The Dakigaeri Gorge, a thirty-minute drive south of the lake, provides a dramatic hiking experience along a river valley carved through volcanic rock. The gorge's suspension bridges, waterfalls, and blue-green pools are at their most spectacular during autumn, when the foliage along the cliffs creates one of Akita's most photographed landscapes.

Culinary Scene
The cuisine around Tazawako draws from both the mountains and the lake. Iwana, the char that inhabit the cold mountain streams feeding the lake, are grilled whole over charcoal at the ryokans and restaurants of the area, their firm, clean-tasting flesh a perfect expression of the landscape's purity. Mountain vegetables, collectively known as sansai, appear in profusion during spring and early summer: fiddlehead ferns, wild butterbur, and the prized mushrooms that grow in the beech forests above the onsen, prepared simply to preserve their distinctive flavors.

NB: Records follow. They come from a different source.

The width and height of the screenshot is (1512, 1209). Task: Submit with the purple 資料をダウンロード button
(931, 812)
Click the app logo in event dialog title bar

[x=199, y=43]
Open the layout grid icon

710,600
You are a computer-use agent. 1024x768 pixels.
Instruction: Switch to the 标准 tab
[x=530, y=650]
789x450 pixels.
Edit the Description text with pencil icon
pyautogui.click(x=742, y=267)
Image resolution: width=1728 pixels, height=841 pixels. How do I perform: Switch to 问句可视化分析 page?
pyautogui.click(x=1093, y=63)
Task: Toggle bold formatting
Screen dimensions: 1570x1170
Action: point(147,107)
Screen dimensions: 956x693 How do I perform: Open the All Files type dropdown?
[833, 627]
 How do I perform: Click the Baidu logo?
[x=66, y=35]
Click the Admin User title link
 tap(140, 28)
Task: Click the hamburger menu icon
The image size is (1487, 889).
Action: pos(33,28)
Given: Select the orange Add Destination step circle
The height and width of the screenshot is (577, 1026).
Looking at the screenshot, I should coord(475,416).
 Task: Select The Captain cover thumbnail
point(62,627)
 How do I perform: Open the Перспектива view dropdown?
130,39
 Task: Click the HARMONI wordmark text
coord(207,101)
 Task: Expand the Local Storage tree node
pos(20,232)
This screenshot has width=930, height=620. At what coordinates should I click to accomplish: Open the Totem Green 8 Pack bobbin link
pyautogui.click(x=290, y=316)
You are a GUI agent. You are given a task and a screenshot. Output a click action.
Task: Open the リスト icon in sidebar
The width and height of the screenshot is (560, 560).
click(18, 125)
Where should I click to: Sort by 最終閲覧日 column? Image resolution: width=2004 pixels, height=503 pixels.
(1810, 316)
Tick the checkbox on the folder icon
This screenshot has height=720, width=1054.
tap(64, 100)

Kiritanpo nabe reaches its most elemental form in the mountain lodges around Tazawako, where the rice is pounded by hand, the chicken is local hinai-jidori, and the vegetables come from the garden or the forest floor. The rustic setting of the onsen inns, with meals served beside the irori hearth in rooms that smell of woodsmoke and cedar, elevates what is already exceptional food into an experience that engages all the senses. The local doburoku, an unfiltered sake with a cloudy, almost porridge-like texture, is brewed in small quantities by several of the inns and pairs with the hearty mountain food in a way that refined sake cannot.